Je retire le poignard non sans dégoût du ventre de ma victime, l'essuie sur les vêtements de ce dernier, et scrute les alentours avant de repartir dans la direction opposée à la mer, à la recherche d'un quelconque abri pour la nuit. Je risque de croiser les autres types qui étaient dans l'hélicoptère avec moi. Dans l'idéal, j'évite de combattre; c'est déjà une chance que je sois encore vivant, ne forçons pas trop la chance. Je dois avancer par étapes, chaque arrêt devant me servir à me protéger : à part des rochers, il n'y a pas grand-chose pour me cacher. La végétation est quasi-inexistante, je ne pourrai compter que sur certaines touffes d'herbe si la caillasse venait à manquer, ou sur les pentes des collines environnantes. Hm... C'est bien beau d'analyser, mais y arriverais-je ? Mon coeur bat encore à cent à l'heure, j'ai l'impression que la moindre surprise va m'amener à la crise cardiaque. Calme-toi, Prechan. Il reste huit gars autour de toi, qui sont dans la même situation que toi. Si personne d'autre n'a cédé à la panique, il n'y a plus que deux abrutis prêts à presser la détente ; et encore faut-il qu'ils sachent se servir d'une arme, ce qui est plutôt rare, surtout chez d'aussi jeunes gens. Sois prudent, et agit en fonction de la situation. Tu peux le faire. Tu n'as pas le choix.

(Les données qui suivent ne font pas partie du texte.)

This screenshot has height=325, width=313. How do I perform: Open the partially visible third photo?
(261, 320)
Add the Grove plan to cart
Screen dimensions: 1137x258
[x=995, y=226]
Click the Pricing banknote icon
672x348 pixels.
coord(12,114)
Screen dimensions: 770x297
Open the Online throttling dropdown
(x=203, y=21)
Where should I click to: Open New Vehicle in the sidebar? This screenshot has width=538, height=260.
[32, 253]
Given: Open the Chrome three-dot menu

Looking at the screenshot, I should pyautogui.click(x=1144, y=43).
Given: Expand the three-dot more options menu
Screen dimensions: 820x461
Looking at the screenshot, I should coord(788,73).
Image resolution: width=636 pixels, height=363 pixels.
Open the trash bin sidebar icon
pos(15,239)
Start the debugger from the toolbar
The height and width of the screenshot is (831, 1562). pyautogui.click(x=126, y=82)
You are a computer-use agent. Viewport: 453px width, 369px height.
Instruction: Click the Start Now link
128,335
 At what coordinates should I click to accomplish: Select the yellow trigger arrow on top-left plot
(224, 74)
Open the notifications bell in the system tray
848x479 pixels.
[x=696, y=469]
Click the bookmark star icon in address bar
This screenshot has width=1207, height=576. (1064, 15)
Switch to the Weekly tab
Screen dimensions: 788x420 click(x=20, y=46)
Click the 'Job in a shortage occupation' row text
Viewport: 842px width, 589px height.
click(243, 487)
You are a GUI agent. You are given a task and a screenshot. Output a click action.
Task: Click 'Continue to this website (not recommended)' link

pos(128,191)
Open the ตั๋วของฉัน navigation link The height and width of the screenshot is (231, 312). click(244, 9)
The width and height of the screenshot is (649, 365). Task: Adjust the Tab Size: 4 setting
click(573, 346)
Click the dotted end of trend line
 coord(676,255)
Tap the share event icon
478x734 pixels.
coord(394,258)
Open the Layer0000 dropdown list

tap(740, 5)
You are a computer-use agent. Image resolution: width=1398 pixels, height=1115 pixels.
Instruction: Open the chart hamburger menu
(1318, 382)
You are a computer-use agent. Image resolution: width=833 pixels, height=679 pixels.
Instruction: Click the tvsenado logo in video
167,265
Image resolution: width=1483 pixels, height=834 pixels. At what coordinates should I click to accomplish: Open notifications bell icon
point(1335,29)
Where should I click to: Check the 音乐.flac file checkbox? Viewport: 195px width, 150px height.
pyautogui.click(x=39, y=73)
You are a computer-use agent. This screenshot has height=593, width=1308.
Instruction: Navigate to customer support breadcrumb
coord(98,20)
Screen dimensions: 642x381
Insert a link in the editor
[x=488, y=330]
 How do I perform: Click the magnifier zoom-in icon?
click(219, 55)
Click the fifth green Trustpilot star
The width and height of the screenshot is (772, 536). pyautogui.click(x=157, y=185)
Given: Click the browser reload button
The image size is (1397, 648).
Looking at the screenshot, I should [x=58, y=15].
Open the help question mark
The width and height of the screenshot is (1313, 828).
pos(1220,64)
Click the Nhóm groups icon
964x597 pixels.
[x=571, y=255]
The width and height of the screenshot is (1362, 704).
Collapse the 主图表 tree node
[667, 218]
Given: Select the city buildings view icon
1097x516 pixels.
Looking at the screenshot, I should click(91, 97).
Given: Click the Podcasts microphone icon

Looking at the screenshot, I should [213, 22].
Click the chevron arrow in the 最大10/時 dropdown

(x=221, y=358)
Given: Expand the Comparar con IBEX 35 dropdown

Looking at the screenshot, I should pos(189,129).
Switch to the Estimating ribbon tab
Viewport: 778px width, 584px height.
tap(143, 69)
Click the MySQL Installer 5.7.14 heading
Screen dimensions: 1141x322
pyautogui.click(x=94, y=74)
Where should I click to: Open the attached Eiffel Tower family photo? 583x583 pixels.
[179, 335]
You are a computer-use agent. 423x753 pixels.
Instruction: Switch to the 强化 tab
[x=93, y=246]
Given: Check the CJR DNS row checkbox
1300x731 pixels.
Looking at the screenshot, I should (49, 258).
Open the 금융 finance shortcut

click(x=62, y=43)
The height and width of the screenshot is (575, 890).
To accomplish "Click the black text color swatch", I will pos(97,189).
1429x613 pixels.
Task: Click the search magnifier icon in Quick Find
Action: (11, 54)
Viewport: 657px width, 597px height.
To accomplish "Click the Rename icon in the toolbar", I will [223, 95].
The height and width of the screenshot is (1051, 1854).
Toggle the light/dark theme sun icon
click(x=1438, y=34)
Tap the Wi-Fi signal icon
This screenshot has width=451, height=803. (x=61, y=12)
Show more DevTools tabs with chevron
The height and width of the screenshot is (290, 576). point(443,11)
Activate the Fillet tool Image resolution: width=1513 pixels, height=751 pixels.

Il fait désormais nuit. Seule la lune, pleine et régnant dans un ciel dépourvu de nuages, éclaire mon chemin. Je m'autorise encore une heure de marche avant de me résigner à coucher dehors. Jusqu'ici, tout s'est bien passé, je n'ai croisé personne, mis à part un lapin. J'ai perdu de vue la plage et l'hélicoptère depuis un moment, et me dirige vers les montagnes qui couvrent l'horizon, attiré par une lueur que je devine être un feu. Bien sûr, je ne me jette pas délibérément dans la gueule du loup ; je me dis que, statistiquement, j'ai plus de chance de tomber sur un allié que sur un ennemi. Dans tous les cas, je me débrouillerai pour vérifier l'absence de danger avant de me montrer. Si je peux constituer un semblant de groupe, mes, enfin, nos chances de survie augmenteront. Et surtout, je me sentirai déjà un peu mieux... L'homme que j'ai tué devait être plus jeune que moi, sans doute majeur depuis peu. Cinq, six ans de différence à tout casser ? C'est si peu, et pourtant, j'ai fait preuve d'un peu plus de sang-froid. Je n'en éprouve néanmoins pas de fierté. J'aurais pu éviter tout ça, dans d'autres circonstances. Au pire, j'aurais au moins pu lui éviter de souffrir autant... Raaah, ça suffit.

Me voilà à quelques dizaines de mètres de mon objectif. Je commence à fatiguer, par l'heure qu'il est comme par les efforts que je viens d'employer pour monter jusqu'ici. Si tout se passe bien, je pourrai m'installer près de ce feu pour la nuit. Ce n'est pas le confort absolu, mais ça suffira bien assez pour... Qu'est-ce que je raconte ? Le feu a dû attirer mes autres compagnons, je ne peux pas faire de pause ici. Je vais juste jeter un coup d'oeil, éventuellement appeler la personne qui se réchauffe à me rejoindre, et déguerpir. Merde ! Quelqu'un approche !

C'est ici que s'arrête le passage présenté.